▶ WORK TO BE COMPLETED
Include in the output the line containing "Click the Cartoon" and each subsequent line of the records, through the end, transcribed exactly. Add nothing else.

▶ DATA UNDER STUDY
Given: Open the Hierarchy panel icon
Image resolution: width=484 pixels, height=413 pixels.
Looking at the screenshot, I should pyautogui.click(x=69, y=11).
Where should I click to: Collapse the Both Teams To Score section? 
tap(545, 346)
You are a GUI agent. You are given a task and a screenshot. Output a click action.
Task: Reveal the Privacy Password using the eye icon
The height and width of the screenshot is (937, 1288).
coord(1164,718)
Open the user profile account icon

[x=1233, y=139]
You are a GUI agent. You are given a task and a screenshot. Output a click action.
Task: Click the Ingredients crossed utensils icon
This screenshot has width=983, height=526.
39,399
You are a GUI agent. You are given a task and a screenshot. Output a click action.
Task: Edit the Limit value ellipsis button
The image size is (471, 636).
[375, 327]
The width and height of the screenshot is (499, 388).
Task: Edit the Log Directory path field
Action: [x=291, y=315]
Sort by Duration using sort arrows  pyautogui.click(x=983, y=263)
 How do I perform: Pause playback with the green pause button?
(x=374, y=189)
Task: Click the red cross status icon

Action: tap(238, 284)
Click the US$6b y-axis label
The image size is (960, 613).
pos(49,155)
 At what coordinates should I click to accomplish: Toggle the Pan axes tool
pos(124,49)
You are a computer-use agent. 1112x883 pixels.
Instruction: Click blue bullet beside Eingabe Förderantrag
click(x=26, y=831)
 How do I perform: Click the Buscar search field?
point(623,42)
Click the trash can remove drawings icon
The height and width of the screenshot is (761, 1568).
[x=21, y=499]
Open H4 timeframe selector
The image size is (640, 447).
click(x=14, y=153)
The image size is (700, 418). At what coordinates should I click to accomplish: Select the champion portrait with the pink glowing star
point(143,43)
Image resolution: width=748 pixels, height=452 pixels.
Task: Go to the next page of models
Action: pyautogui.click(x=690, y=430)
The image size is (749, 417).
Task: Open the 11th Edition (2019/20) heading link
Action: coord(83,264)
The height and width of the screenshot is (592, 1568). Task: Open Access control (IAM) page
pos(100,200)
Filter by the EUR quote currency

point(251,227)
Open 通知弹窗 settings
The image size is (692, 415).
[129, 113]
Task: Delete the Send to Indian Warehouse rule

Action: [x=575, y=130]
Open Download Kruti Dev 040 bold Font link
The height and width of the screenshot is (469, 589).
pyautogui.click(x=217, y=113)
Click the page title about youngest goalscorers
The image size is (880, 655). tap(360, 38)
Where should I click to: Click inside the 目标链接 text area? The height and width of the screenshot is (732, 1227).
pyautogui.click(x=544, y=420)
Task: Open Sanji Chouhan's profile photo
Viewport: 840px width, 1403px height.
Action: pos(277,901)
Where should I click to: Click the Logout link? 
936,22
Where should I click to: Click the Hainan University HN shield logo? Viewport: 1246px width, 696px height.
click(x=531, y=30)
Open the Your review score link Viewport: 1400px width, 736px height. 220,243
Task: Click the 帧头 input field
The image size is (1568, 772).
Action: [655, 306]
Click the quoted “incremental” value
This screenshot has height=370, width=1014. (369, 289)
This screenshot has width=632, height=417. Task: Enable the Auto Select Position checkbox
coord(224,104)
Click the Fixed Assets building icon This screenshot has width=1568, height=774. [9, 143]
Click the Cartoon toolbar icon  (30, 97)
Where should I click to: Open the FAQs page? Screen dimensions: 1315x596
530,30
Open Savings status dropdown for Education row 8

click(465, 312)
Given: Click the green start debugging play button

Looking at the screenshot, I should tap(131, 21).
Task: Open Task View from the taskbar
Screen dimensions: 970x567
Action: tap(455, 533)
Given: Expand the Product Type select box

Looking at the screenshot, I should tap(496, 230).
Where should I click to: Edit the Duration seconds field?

▶ YOUR RESPONSE
Click the Cartoon toolbar icon  (30, 97)
Where should I click to: Open the FAQs page? Screen dimensions: 1315x596
530,30
Open Savings status dropdown for Education row 8

click(465, 312)
Given: Click the green start debugging play button

Looking at the screenshot, I should tap(131, 21).
Task: Open Task View from the taskbar
Screen dimensions: 970x567
Action: tap(455, 533)
Given: Expand the Product Type select box

Looking at the screenshot, I should tap(496, 230).
Where should I click to: Edit the Duration seconds field?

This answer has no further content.